10 reasons why you must read* War And Peace | *or listen to it on Radio 4 – by David Schneider

10 reasons why you must read* War And Peace

*or listen to it on Radio 4 – by David Schneider

1. You can then say you've read War And Peace. No-one will know you just listened to it on the radio.

2. It remains one of the greatest anti-war novels ever written. Never mind the heroism, feel the pain, and the horrors, and the futility. It's that moment at the end of Blackadder Goes Forth in epic novel form.

3. It remains one of the greatest love stories ever written. Or several of the greatest love stories. You know that feeling of following your favourite characters over several seasons of a box set and wanting so desperately for them to find happiness and love? That's how it feels to read War And Peace. It's Ross and Rachel at the end of Friends and I must stop using sitcoms as references.

4. Tolstoy's humanity will inspire you. Witness Nikolai Rostov's fearsome pursuit of a French soldier and his realisation that his 'enemy' is just another human being like him. Take a bite out of any chunk of the novel and the juices of compassion seep out like… Actually, this is not a good simile. Tolstoy would be ashamed. Maybe I should stick to sitcom comparisons.

5. Surely one of the most beautifully and (ironically, given its length) economically written novels ever. Tolstoy's ability to describe human feelings would, I'm convinced, have had him burnt at the stake as a warlock or demon or something in the Middle Ages. It's just not human. Like Beethoven or Wagner, it's superhuman. To read his description of Andrei lying wounded and that sense of a life flowing away is to be convinced that Tolstoy must surely have died himself, then come back to life to write it all down for us. There's just no other explanation. To be able to conjure feelings like that, it's just not natural. Burn him!

6. It remains the most modern novel ever written. I call it – when I'm trying to impress at dinner parties, which I frequently am – the first pre-post-postmodern novel. He's the precursor of the post-post-modern writer who says yes, life has no fixed meaning ('post-modern'), except for the meaning that we give it, even if that meaning is only in the search for that meaning and now you see why I'm never invited a second time. He offers us possibilities - maybe love is the meaning of our lives, or God, or the godlike within us. But with all the characters constantly questioning meaning or desperately trying to find meaning or feeling that their lives have lost meaning, War And Peace is, for me, the greatest novel of the 21st Century. (Do you see what I did there? I said '21st Century' not '19th'. Can I come to your dinner party?)
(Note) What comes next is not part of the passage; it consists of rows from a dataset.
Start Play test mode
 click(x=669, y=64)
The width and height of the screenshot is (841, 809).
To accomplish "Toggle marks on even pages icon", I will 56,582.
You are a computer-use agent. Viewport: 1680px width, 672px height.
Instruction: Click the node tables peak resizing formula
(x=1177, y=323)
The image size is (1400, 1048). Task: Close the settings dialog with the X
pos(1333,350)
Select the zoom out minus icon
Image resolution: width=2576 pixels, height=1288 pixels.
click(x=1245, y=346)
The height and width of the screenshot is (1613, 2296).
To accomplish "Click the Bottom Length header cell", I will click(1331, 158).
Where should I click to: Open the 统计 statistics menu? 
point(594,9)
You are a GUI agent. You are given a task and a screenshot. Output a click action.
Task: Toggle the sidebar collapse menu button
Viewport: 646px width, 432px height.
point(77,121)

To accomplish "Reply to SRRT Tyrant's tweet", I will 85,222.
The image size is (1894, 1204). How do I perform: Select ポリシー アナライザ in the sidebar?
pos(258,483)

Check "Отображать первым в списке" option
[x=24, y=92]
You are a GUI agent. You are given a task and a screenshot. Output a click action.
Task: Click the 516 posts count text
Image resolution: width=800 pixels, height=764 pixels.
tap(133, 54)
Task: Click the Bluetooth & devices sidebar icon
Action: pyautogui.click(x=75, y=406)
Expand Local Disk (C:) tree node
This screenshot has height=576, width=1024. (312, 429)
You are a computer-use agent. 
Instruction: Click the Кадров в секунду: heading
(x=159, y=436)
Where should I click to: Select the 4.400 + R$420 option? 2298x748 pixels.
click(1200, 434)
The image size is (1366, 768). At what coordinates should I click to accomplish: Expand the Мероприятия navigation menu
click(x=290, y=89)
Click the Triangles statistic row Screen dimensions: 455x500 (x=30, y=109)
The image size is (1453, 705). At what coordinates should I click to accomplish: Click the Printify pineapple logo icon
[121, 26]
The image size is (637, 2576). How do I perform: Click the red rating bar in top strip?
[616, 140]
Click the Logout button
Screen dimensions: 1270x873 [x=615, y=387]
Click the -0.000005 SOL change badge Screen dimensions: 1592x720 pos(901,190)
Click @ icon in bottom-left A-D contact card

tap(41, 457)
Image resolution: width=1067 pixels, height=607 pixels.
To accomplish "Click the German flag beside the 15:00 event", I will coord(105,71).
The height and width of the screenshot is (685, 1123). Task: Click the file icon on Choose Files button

7. Its subtitle could be: Of Mice And Men, as in 'the Best Laid Plans of mice and men…' Though I believe that (sub)title's already taken. It feels so ferociously modern in the way it presents everyone – from Napoleon to a beggar, from lovers to generals to the lowest prisoners – as a victim of circumstances. No one can impose themselves on fate, however hard they try. And boy, do we all try! Russia is saved – slight spoiler alert – by the one person, Kutuzov, who's courageous enough to do absolutely nothing. Now, there's someone who understands the world.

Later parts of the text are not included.